(EXTRACTED ENTRIES begins)

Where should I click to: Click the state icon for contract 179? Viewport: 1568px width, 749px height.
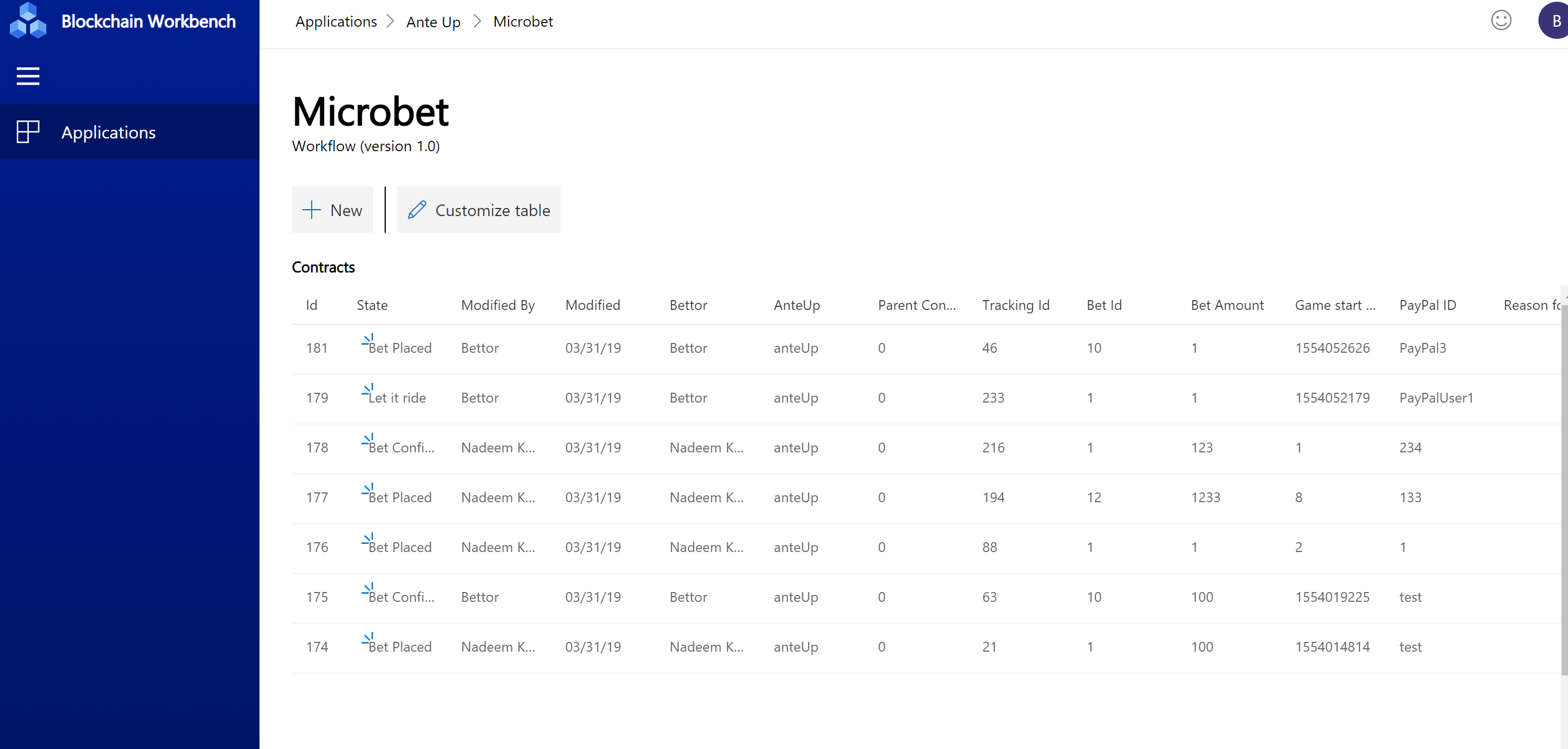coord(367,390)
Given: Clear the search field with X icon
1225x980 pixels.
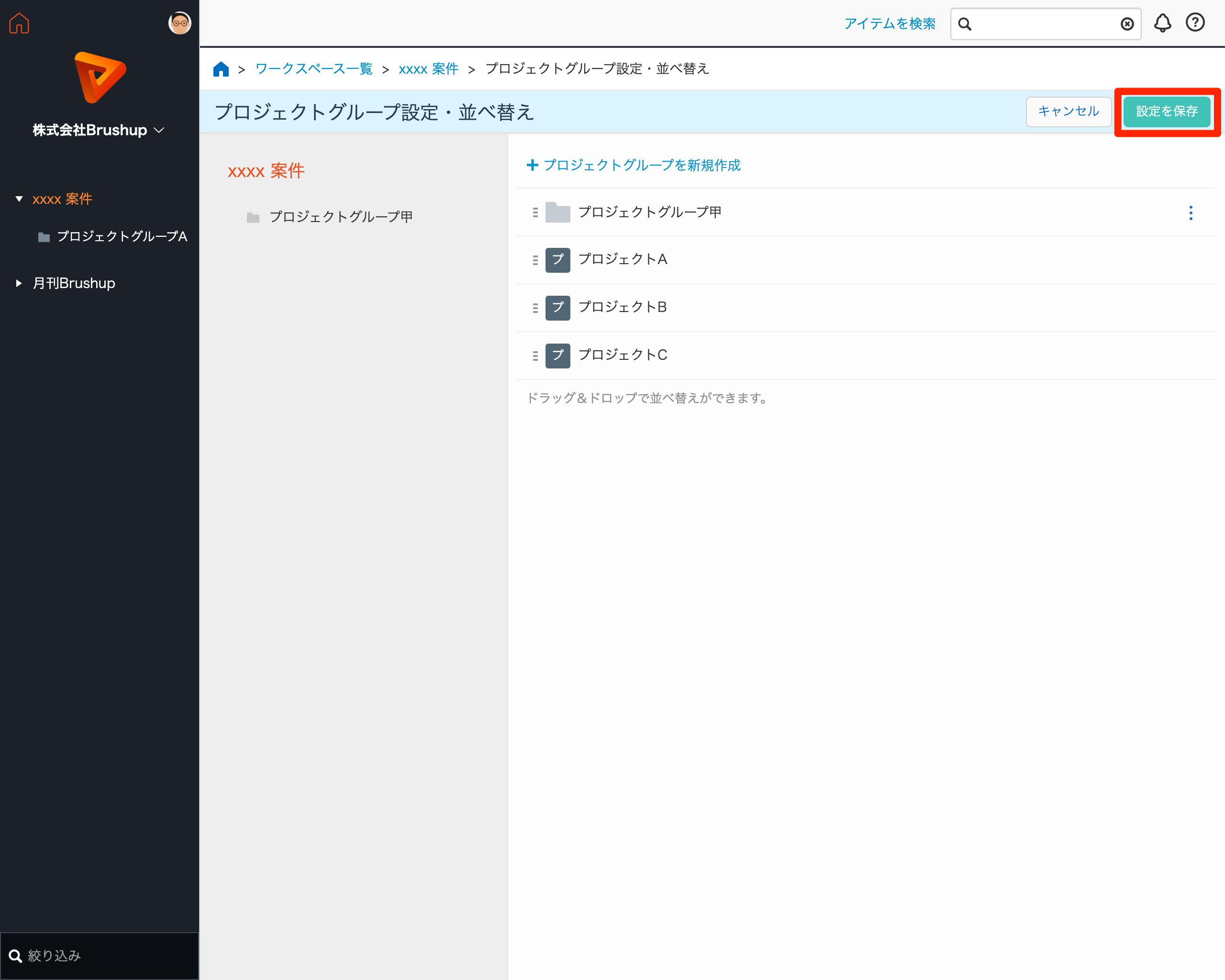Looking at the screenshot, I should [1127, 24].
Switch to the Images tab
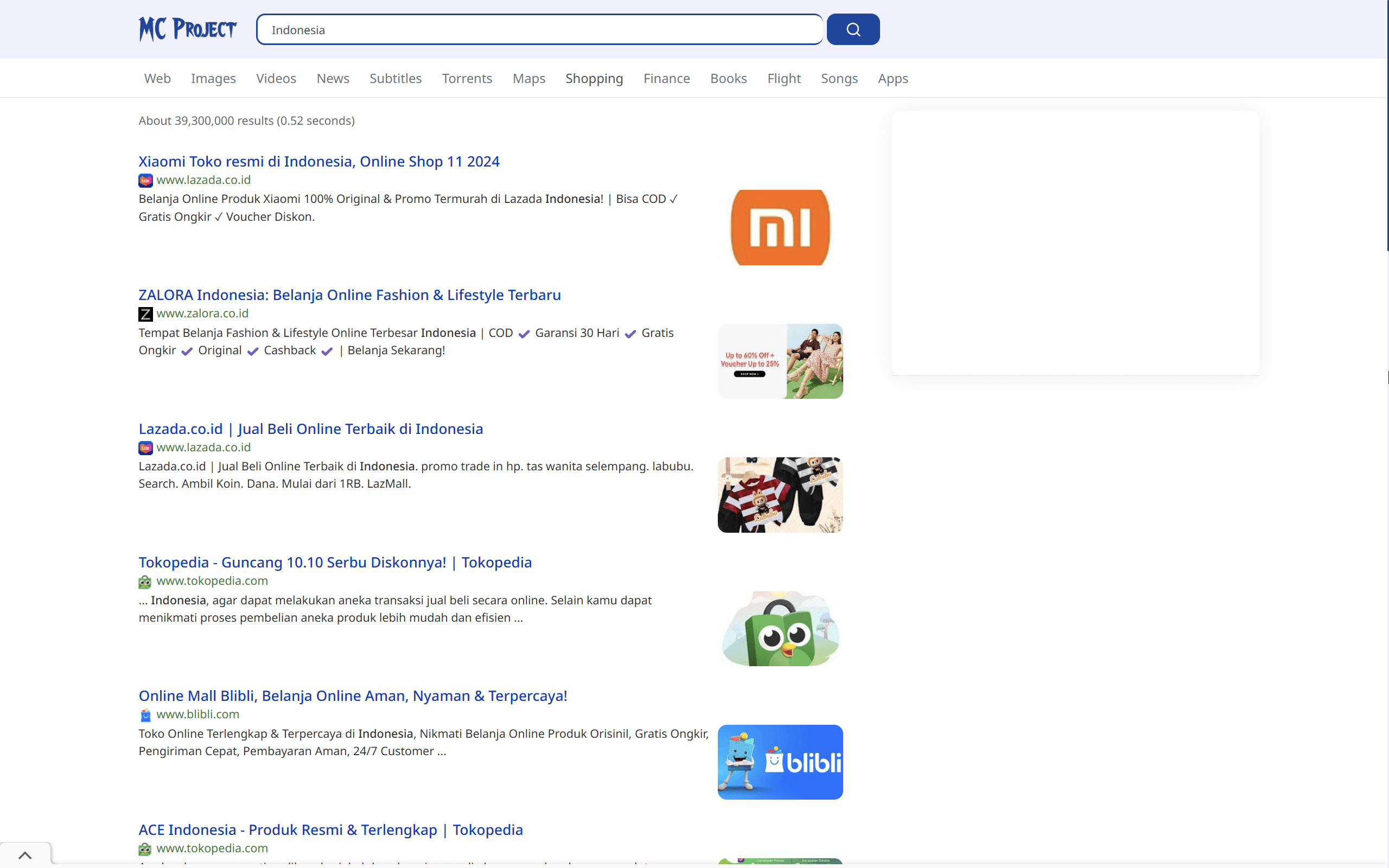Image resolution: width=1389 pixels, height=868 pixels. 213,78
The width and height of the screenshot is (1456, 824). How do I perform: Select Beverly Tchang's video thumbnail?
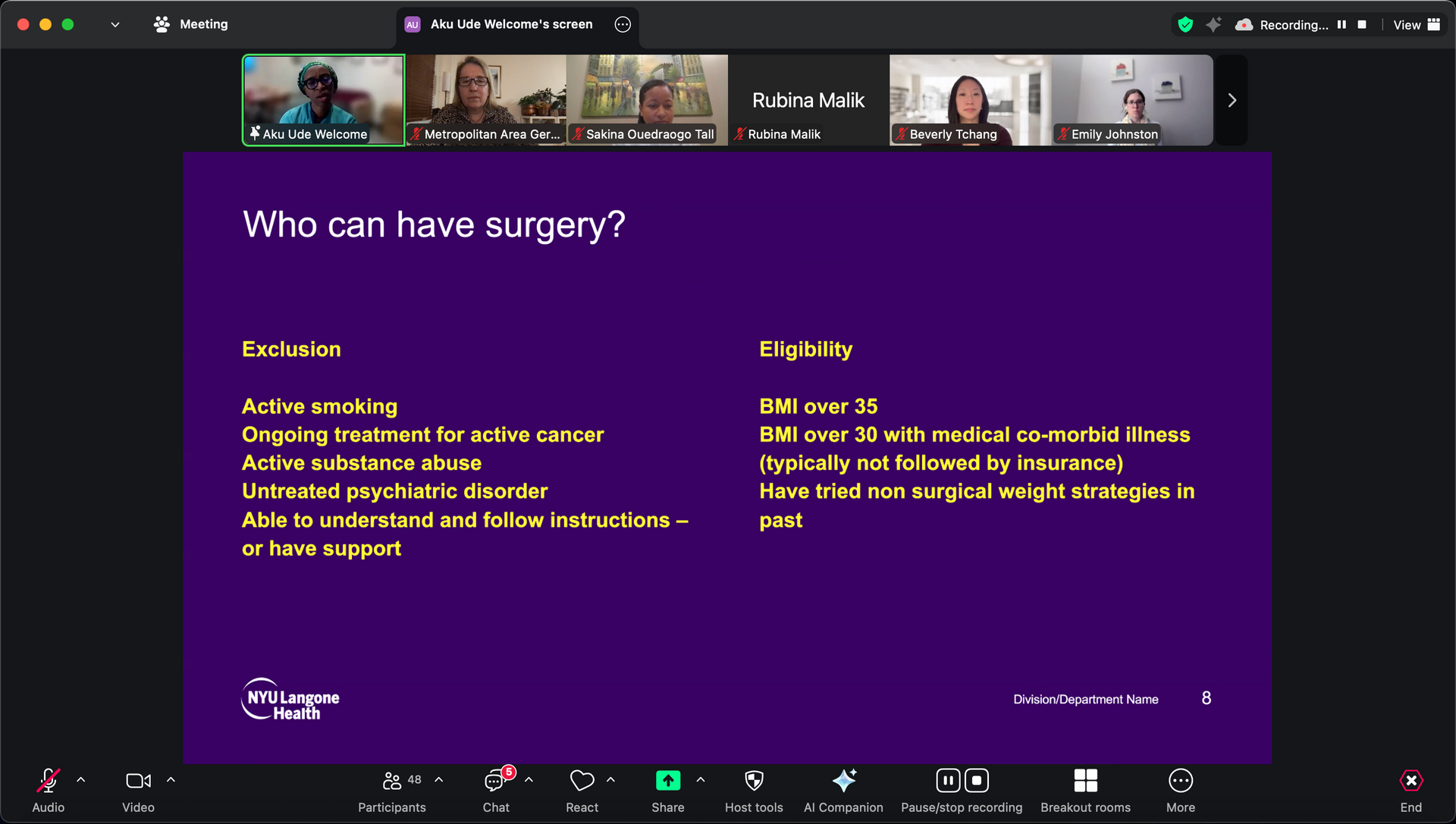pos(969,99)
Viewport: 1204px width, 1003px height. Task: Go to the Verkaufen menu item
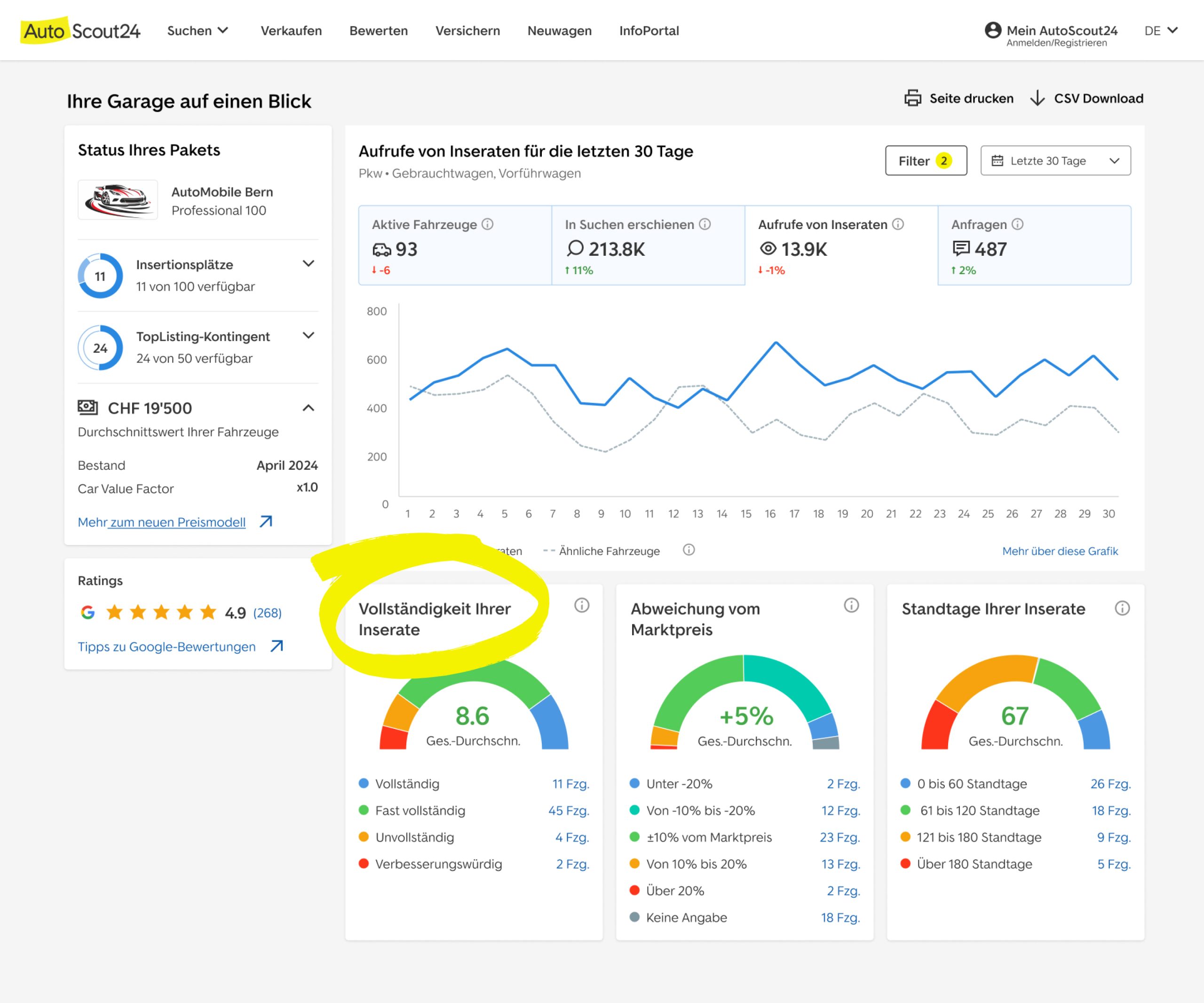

(EXTRACTED ENTRIES ends)

- **WHAT IS NEEDED**: Print, exactly and without pictures, the lines from the one holding "1225x980 pixels." through the last line of the entries above, both included.

- **REPLY**:
1225x980 pixels.
Looking at the screenshot, I should [1127, 24].
Switch to the Images tab
Image resolution: width=1389 pixels, height=868 pixels. 213,78
The width and height of the screenshot is (1456, 824). How do I perform: Select Beverly Tchang's video thumbnail?
pos(969,99)
Viewport: 1204px width, 1003px height. Task: Go to the Verkaufen menu item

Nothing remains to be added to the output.